▶ _Work task 1_: Set down the stretch of the narcissism book description below from "Ten authors from" through "and cultural applications.", keeping every word unchanged.
▶ _Work task 2_: Using the narcissism book description below, mark each statement yes or no and quote the words that decide it. (a) Ten authors contribute to the book. (b) Gaitanidis is co-editing "Authoring the Sublime" with Larry O'Carroll. (c) Gaitanidis is an Associate Lecturer in Social Sciences at the Open University.
▶ _Work task 3_: According to the narcissism book description below, who wrote the chapter "Narcissism, Individuation and Old Age"?

▶ _Provided text_:
-------------------------
A comprehensive review of existing perspectives and applications of narcissism, a psychoanalytic concept that has been extremely influential in the fields of psychotherapy, social science, arts and humanities.
Ten authors from different disciplines write on the topic of narcissism, as it is approached in their specialist field, resulting in an exciting and inclusive overview of contemporary thought.
The book is a critical reader. Each author has closely examined the possibilities and limitations of different views, providing a useful resource for both students and experts looking for a deeper and broader understanding of narcissism and its various psychotherapeutic, social and cultural applications.
‘An ideal introduction both to the diverse ways in which narcissism is approached in clinical work, and to the complex interaction between clinical work and the broad cultural elaborations of narcissism. Gaitanidis and his Assistant Editor Curk cogently locate all the papers within the parameters of the wider contemporary debate on narcissism, and the book must be central reading both for counselling and psychotherapy trainees, and cultural and social studies students.’
Associate Research Fellow, University of Cambridge, Consultant Staff Counsellor, University College London
‘Dr Gaitanidis and his Assistant Editor Curk present us with a fresh re-evaluation of the venerable subject of narcissism in this most interesting and diverse edited work. After a faithful review of the psychoanalytic conception of narcissism, the various other contributors tease apart the narcissistic object-relations experience as it pertains in the individual, in coupling, in the community, in art and in other areas and disciplines. This is a singular work. I do not recall the subject of narcissism having ever before been dealt with so broadly, so extensively and so deeply.’
James Grotstein, MD
Clinical Professor of Psychiatry at UCLA, Supervising Analyst at the Los Angeles Psychoanalytic Society/Institute
‘Narcissism is much abused for good and ill in current psychoanalytic theory and practice. This book is thus very timely in bringing together articles developing measured and critical debates about this topic, focussing specifically on narcissism and love.’
Professor of Psychoanalytical Psychology, University of Kent
- Narcissism and the Autonomy of the Ego by Anastasios Gaitanidis
- ‘I-not-I’: Narcissism Beyond the One and the Other by Josh Cohen
- Tracing the Origins, Centring on Selves: Reading Kohut and Kernberg from a Developmental Perspective by Emmanouil Manakas
- From Narcissism to Mutual Recognition: The ‘Mothering’ Support within the Intersubjective Dialectic by Polona Curk
- Narcissism, Primal Seduction, and the Psychoanalytic Search for a Good Life by Larry O’Carroll
- Narcissistic Wounds, Race and Racism: A Comment on Frantz Fanon’s Critical Engagement with Psychoanalysis by Julia Borossa
- The Culture(s) of Narcissism: Simultaneity and the Psychedelic Sixties by Justin Lorentzen
- The Psychoanalytic Framing of the Art Object as Narcissistic Agency by Tessa Adams
- Narcissism, Individuation and Old Age by Rob Mawdsley
- “I’m not in my own skin. I want to be in my own skin.” Revaluing Fragmentation and Narcissism by Christopher Hauke
About the Editors
Dr Anastasios Gaitanidis (Editor) is a Permanent Visiting Lecturer in Psychoanalytic Studies at Goldsmiths College (University of London), an Associate Lecturer in Social Sciences at the Open University and a Visiting Lecturer in Cultural Studies at the University of Kent. He is also a Psychodynamic Counsellor/Psychotherapist in private practice. He is currently co-authoring the book ‘Male in Analysis’ with Tessa Adams and Larry O’Carroll (Palgrave), and co-editing the book ‘Authoring the Sublime’ with Tessa Adams (Karnac). He is also in the process of editing his PhD thesis “Death, Time & the Unconscious: Representation(s) and/of the Death Drive in French Psychoanalytic Thought” for publication as a book.
-------------------------
▶ _Given information_:
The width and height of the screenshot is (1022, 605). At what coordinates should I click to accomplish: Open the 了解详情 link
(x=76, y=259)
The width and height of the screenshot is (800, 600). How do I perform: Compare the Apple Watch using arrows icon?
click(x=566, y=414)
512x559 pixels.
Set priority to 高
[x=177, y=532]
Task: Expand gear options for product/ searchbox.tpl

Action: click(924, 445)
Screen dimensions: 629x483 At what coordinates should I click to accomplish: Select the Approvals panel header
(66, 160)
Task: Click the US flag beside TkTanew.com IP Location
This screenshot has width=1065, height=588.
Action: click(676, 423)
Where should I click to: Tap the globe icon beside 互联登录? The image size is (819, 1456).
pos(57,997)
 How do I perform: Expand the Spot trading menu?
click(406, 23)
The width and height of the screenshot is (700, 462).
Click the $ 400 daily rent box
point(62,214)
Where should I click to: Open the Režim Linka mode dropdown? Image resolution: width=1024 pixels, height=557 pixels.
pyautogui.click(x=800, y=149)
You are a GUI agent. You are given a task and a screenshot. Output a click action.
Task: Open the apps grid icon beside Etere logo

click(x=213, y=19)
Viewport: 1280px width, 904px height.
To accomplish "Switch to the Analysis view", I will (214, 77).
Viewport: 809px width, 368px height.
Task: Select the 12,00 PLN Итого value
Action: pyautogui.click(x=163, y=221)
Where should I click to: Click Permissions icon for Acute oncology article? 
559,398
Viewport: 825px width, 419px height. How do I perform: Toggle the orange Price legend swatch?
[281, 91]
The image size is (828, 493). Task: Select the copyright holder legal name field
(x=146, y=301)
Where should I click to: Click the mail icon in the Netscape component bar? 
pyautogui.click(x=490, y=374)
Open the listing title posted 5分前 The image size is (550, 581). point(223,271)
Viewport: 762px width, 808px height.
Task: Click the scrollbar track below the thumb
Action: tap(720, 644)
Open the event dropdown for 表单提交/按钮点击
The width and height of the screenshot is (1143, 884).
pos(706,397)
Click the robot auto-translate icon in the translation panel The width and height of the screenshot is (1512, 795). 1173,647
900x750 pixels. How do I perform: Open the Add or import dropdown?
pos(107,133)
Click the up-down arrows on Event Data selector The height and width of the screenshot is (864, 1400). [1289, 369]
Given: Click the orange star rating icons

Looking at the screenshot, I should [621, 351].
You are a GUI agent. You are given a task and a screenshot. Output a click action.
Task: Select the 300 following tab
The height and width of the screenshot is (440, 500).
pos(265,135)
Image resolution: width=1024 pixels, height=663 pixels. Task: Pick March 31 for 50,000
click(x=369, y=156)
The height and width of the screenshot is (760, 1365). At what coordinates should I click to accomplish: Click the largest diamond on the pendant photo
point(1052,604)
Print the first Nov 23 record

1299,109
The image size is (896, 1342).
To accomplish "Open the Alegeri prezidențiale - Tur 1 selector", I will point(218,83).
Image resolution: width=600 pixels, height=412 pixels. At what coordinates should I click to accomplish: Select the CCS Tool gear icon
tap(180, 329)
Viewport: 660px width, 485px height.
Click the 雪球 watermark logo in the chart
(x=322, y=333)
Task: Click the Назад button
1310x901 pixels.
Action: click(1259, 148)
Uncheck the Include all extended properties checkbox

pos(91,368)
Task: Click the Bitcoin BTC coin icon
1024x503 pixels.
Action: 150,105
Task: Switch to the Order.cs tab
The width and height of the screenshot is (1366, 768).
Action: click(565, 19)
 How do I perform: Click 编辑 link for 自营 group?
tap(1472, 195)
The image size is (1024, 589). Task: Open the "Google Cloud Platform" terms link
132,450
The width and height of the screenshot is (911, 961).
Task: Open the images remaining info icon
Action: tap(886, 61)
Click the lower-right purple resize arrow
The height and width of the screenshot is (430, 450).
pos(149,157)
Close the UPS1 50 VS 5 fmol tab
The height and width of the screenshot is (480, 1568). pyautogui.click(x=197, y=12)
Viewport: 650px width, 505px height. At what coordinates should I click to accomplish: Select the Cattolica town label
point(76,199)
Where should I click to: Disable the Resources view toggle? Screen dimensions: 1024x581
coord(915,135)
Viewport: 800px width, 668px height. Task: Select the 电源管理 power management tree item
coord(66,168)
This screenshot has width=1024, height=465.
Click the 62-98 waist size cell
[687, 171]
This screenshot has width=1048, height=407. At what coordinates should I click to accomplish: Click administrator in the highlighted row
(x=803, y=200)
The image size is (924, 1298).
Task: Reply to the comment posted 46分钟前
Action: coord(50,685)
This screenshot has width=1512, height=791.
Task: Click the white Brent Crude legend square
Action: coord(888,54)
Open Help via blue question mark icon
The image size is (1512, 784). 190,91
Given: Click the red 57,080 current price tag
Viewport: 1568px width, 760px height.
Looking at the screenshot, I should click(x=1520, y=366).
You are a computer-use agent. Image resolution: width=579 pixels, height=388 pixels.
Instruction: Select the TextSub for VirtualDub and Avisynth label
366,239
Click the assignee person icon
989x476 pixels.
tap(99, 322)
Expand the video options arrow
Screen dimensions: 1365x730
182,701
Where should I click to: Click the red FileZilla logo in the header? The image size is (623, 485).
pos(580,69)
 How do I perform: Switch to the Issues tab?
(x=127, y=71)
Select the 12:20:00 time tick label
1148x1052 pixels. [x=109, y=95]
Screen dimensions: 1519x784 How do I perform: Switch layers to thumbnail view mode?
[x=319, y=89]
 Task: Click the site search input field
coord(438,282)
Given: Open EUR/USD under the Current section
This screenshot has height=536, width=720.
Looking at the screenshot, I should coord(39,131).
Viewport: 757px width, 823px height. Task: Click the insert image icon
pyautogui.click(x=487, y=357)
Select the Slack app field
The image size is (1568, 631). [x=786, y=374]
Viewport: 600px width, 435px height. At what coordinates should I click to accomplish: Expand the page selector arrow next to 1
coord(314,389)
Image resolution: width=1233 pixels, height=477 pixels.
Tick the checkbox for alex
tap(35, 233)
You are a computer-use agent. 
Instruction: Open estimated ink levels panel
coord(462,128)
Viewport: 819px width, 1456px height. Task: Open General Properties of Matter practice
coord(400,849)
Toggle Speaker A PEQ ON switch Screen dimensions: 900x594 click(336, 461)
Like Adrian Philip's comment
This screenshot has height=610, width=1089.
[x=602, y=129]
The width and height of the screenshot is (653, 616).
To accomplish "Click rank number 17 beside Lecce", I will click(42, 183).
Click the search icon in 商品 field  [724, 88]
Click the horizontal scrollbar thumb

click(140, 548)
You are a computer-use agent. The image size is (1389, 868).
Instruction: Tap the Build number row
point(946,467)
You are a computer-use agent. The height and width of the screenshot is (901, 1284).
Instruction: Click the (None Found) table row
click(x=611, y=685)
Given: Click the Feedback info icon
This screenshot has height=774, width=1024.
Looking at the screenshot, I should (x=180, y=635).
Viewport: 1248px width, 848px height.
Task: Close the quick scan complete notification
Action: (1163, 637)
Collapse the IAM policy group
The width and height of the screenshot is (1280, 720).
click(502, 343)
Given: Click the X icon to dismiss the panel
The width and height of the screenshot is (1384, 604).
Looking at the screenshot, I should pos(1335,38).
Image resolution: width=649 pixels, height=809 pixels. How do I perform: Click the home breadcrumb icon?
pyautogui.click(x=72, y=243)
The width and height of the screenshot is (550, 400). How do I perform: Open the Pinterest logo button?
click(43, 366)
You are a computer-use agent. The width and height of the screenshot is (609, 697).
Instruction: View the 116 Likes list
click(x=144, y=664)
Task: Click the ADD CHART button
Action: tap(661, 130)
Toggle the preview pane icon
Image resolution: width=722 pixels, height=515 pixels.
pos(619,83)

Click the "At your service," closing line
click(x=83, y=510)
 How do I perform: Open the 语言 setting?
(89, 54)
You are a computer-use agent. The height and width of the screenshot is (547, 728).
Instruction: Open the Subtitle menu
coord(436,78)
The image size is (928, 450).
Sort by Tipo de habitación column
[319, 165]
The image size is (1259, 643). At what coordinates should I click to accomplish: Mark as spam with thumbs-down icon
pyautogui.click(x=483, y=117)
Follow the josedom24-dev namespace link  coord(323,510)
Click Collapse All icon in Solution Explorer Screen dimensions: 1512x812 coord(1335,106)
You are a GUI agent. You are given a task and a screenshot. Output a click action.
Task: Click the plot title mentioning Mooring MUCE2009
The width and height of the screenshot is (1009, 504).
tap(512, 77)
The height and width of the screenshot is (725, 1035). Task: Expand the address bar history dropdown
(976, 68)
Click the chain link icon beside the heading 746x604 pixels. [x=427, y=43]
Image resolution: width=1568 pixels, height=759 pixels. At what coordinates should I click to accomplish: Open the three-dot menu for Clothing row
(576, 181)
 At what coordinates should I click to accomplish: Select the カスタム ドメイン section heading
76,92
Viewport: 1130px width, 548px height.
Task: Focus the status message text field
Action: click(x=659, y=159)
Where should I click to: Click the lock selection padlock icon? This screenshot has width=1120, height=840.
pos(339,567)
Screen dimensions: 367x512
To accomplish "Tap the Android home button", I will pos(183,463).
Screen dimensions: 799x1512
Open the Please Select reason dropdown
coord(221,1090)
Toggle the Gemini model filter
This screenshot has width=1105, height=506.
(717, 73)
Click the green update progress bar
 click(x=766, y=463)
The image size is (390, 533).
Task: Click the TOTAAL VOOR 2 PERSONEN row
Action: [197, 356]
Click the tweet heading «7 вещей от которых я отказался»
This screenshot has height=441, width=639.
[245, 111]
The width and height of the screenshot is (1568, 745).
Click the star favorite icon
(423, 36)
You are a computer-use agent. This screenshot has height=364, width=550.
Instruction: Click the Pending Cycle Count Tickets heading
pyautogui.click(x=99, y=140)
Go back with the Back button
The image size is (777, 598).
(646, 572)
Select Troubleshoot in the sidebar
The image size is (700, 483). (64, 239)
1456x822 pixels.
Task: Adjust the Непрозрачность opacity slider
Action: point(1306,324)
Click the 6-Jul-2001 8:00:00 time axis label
-------------------------
▶ _Written solution 1_:
Ten authors from different disciplines write on the topic of narcissism, as it is approached in their specialist field, resulting in an exciting and inclusive overview of contemporary thought.
The book is a critical reader. Each author has closely examined the possibilities and limitations of different views, providing a useful resource for both students and experts looking for a deeper and broader understanding of narcissism and its various psychotherapeutic, social and cultural applications.

▶ _Written solution 2_:
(a) Yes: "Ten authors from different disciplines write on the topic of narcissism"
(b) No: "co-editing the book ‘Authoring the Sublime’ with Tessa Adams (Karnac)"
(c) Yes: "an Associate Lecturer in Social Sciences at the Open University"

▶ _Written solution 3_: Rob Mawdsley wrote that chapter.